The Lakers signed Smith as a backcourt insurance policy following Avery Bradley’s decision to opt out of the restart. Then, another opening in the guard rotation came up when Rajon Rondo got injured before scrimmages even started in Orlando. There was a clear and present need for another Lakers guard to step up, but J.R. Smith wasn’t the answer.
Smith came to the Lakers with a reputation of being a sharpshooter, but he didn’t find his rhythm in the bubble. He made just seven of his 22 shots in the seeding games and missed his first eight 3-pointers before finally cashing in on one during the regular-season finale against Sacramento.
Smith didn’t exactly make up for his offensive shortcomings on the other end of the court, either. The entire Lakers team was a trainwreck defensively during the seeding games, but Smith was the worst, at least according to his defensive rating.
That’s why it came as something of a surprise when Smith was a part of the 10-man playoff rotation against Portland after the Lakers lost Game 1. For the next four games, Smith came in with the bench unit either at the end of the first or the start of the second quarter, and with all due respect to the now two-time NBA champ, it was unclear why Frank Vogel kept doing that. There was likely some value in Smith soaking up minutes when the other perimeter players needed rest after defending CJ McCollum and Damian Lillard, but Smith didn’t provide much beyond that.
Smith didn’t make any egregious mistakes on defense, which is probably why he earned his spot over Dion Waiters, but his offensive performance was mostly a choose your own adventure of miscues. Smith didn’t shoot well, as half of his total postseason 3-pointers came in one fourth quarter against the Blazers. He made some comical passing decisions and was responsible for three separate turnovers immediately off of inbounds passes. He put up an off-balance floater that would make Danny Green blush.

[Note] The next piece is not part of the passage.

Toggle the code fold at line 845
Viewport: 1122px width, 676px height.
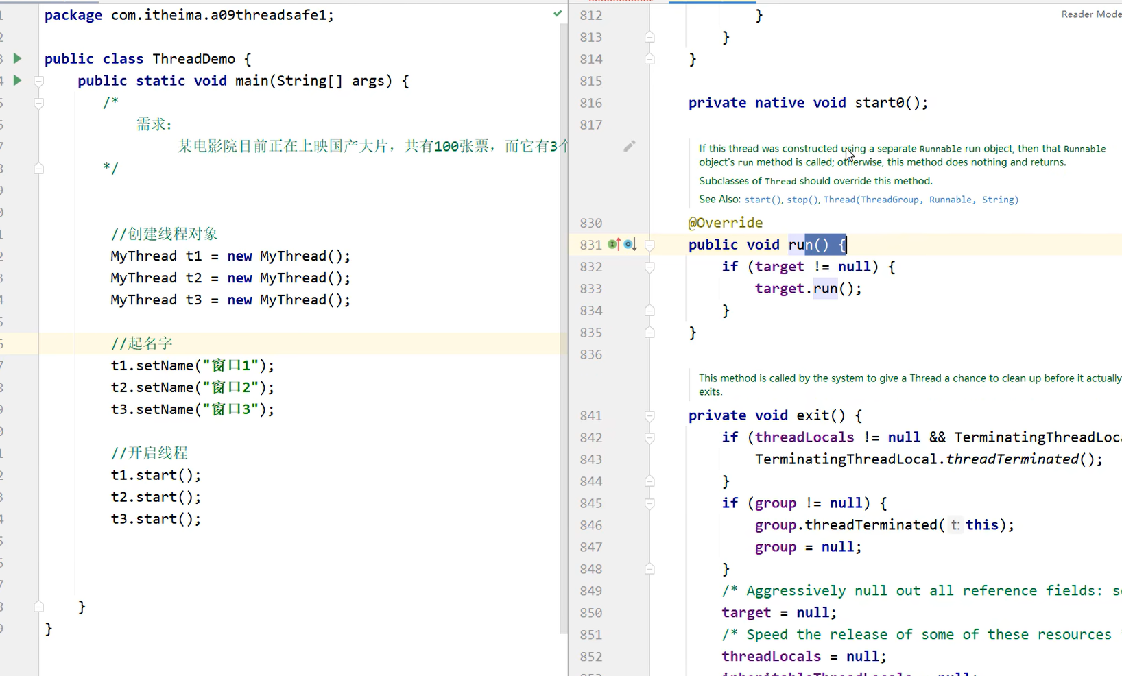(x=649, y=503)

At one point, Smith had both feet out of bounds on a 3-point attempt. NBA players notoriously have difficulty navigating the sideline on corner threes, but it takes a special player to step out with two feet.
Once Rondo returned, Smith was basically eliminated from the rotation. The Lakers no longer needed to use their insurance policy. But even if his on-court performance was unremarkable, the 2020 Lakers will always have the J.R. Smith celebrations.
What is his contract situation moving forward?
Smith was signed as a replacement player, so he is an unrestricted free agent moving forward, and the Lakers have no bird rights on him to sign him to a contract above the minimum unless they cut into their cap space.
Will he be back?
It’s hard to imagine a scenario where the Lakers would want Smith back. He didn’t add anything defensively, which is a must for a Vogel-coached team, and his shooting was so inconsistent as to render him unplayable. On a personal level, it was nice to see Smith find a measure of redemption after being out of the league for so long. He might still be an NBA player, but he clearly isn’t worthy of a spot on a championship roster at this point. Not even being a Klutch client should earn Smith another contract from the Lakers.